AU NOM DU PEUPLE FRANCAIS
LA COUR DE CASSATION, DEUXIEME CHAMBRE CIVILE, a rendu l'arrêt suivant :
Sur le moyen unique :
Vu les articles 1382 du Code civil et 29 de la loi du 29 juillet 1881 ;
Attendu que les appréciations, même excessives touchant les produits, les services ou les prestations d'une entreprise industrielle ou commerciale n'entrent pas dans les prévisions de l'article 29 de la loi du 29 juillet 1881, dès lors qu'elles ne concernent pas la personne physique ou morale ;
Attendu, selon l'arrêt attaqué, que le quotidien Libération a publié, dans son édition du 18/19 décembre 1999, un article intitulé "Gueules de bois au champagne" annonçant la diffusion à la télévision, d'un documentaire consacré à l'histoire, la fabrication et l'économie du vin de Champagne, dans lequel il était écrit : "Le documentaire laisse ainsi entendre que tout le champagne n'est produit qu'à partir de raisins locaux.
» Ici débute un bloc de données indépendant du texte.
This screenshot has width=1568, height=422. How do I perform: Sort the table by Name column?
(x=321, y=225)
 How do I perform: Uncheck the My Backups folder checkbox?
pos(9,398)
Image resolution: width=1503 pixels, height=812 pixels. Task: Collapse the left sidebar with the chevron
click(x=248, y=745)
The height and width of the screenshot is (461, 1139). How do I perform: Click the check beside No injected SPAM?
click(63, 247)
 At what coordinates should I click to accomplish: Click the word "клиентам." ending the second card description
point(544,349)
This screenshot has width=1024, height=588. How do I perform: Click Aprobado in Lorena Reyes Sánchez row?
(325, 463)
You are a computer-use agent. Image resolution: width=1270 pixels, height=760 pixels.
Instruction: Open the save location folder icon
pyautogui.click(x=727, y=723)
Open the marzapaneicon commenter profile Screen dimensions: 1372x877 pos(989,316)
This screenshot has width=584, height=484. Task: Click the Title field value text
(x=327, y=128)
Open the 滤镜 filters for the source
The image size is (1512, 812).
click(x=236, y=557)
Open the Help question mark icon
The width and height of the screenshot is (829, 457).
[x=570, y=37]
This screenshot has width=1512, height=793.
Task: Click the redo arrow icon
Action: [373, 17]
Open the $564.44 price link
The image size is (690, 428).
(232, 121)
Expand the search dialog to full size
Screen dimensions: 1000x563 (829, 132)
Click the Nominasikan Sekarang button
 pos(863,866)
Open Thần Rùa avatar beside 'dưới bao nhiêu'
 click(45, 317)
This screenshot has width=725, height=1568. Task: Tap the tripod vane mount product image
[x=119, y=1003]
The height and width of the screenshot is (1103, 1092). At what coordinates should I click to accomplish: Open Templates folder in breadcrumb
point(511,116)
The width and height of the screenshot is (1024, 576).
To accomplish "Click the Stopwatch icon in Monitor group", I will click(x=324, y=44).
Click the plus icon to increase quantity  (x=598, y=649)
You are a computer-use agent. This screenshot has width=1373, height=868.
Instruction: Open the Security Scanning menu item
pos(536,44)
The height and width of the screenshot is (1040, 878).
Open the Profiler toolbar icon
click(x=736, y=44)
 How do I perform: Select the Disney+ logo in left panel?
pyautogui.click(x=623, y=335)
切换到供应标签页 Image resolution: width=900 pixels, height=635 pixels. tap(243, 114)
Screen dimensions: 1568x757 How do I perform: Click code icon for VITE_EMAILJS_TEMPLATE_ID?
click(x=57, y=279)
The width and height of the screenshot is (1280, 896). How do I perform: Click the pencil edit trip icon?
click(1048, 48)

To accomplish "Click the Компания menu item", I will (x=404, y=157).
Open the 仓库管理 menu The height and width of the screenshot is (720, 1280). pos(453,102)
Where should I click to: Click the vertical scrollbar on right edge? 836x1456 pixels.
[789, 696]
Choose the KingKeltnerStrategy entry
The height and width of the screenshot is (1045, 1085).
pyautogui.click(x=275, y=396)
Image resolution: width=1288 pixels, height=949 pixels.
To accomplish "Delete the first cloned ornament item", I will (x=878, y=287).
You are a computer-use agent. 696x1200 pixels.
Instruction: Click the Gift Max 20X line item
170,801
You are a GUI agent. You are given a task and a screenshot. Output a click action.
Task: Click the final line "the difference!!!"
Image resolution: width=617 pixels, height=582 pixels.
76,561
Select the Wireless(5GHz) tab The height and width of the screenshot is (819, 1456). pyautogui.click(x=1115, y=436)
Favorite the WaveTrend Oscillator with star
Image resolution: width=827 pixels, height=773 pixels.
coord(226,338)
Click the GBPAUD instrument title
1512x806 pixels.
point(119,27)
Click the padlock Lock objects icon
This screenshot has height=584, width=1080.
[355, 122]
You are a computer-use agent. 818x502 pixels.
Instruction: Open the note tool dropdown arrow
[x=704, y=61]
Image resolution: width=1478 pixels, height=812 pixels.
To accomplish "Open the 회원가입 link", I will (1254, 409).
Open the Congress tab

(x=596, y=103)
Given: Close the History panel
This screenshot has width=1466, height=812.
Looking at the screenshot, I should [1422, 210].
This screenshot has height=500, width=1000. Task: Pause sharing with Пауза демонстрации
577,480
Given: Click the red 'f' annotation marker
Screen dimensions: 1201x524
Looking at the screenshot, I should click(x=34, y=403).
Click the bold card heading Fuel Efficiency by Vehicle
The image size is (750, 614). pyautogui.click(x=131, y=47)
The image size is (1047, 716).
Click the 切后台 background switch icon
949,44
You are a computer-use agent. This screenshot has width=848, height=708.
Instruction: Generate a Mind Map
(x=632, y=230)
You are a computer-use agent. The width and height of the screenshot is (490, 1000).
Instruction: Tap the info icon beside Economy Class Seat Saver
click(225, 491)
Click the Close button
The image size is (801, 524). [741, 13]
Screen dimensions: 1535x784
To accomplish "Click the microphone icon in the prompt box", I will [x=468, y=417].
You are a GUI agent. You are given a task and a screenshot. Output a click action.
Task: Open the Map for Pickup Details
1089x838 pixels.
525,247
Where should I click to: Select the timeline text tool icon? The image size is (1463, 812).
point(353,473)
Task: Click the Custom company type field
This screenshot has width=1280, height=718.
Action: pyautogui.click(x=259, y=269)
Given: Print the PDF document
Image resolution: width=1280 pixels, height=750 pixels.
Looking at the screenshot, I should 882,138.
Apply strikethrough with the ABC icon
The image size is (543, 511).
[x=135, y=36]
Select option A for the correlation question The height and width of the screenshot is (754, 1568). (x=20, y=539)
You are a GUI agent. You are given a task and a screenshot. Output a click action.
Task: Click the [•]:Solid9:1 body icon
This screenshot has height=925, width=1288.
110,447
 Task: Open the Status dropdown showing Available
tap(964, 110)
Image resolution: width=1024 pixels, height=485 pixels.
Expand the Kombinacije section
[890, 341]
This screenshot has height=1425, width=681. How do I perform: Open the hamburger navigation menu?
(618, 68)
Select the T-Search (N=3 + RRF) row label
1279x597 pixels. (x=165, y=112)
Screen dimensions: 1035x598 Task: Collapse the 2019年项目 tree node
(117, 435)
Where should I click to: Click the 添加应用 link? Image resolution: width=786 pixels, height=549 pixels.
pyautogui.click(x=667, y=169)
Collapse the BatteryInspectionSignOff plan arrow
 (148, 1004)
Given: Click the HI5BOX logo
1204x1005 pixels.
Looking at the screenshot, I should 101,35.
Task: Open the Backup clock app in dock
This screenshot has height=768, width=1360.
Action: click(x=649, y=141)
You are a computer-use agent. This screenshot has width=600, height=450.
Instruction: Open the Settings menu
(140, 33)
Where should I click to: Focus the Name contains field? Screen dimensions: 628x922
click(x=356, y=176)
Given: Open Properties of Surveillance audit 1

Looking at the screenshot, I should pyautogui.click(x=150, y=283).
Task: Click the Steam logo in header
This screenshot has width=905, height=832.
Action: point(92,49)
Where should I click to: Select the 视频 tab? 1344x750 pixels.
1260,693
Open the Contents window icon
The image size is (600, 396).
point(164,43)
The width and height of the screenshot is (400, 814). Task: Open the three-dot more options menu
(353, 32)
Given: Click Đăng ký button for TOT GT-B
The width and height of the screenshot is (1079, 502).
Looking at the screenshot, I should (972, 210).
Or cela fait belle lurette que les vignerons de la Côte d'Or, entre autres, fournissent (à prix d'or) leurs collègues champenois en pinot noir ou en chardonnay. Pas un mot non plus sur les pratiques commerciales limites de certaines grandes maisons qui, en période de forte demande, commercialisent sous leur étiquette des bouteilles de qualité aléatoire achetées à des petits producteurs" ; qu'à la suite de la publication de cet article, le Comité interprofessionnel des vins de Champagne (CIVC), qui a pour mission d'assurer la protection des intérêts collectifs des professionnels participant à la production et à la commercialisation des vins de Champagne, estimant que cette affirmation dénigrait le vin de Champagne a assigné la SARL Libération, M. X..., directeur de la publication, et M. Y..., signataire de l'article, en responsabilité, sur le fondement de l'article 1382 du Code civil ;
Attendu que pour débouter le CIVC de son action, l'arrêt retient que si le texte publié peut être le siège d'un dénigrement du produit "Champagne", il s'analyse principalement et essentiellement en l'affirmation d'une tromperie à laquelle les vignerons de Champagne participent, qu'une telle allégation de tromperie susceptible d'un débat et d'une preuve constitue l'imputation d'un fait portant atteinte à l'honneur et à la considération des vignerons de Champagne, qu'il s'agit là d'une diffamation prévue exclusivement par la loi sur la presse, que les abus de la liberté d'expression prévus et réprimés par la loi du 29 juillet 1881 ne peuvent être réparés sur le fondement de l'article 1382 du Code civil ;
Qu'en statuant ainsi, alors que les propos incriminés relevaient de la critique d'un produit et ne mettaient en cause aucune personne physique ou morale déterminée, la cour d'appel a violé les textes susvisés ;
PAR CES MOTIFS :
CASSE ET ANNULE, dans toutes ses dispositions, l'arrêt rendu le 27 juin 2002, entre les parties, par la cour d'appel de Paris ;
remet, en conséquence, la cause et les parties dans l'état où elles se trouvaient avant ledit arrêt et, pour être fait droit, les renvoie devant la cour d'appel de Paris, autrement composée ;
Condamne la société Libération, M. X..., ès qualités, et M. Y... aux dépens ;
Vu l'article 700 du nouveau Code de procédure civile, rejette la demande de la société Libération et de MM. X..., ès qualités, et Y... ; les condamne, in solidum, à payer au Comité interprofessionnel du vin de Champagne la somme de 2 500 euros ;
Dit que sur les diligences du Procureur général près la Cour de Cassation, le présent arrêt sera transmis pour être transcrit en marge ou à la suite de l'arrêt cassé ;
Ainsi fait et jugé par la Cour de Cassation, Deuxième chambre civile, et prononcé par le président en son audience publique du sept octobre deux mille quatre.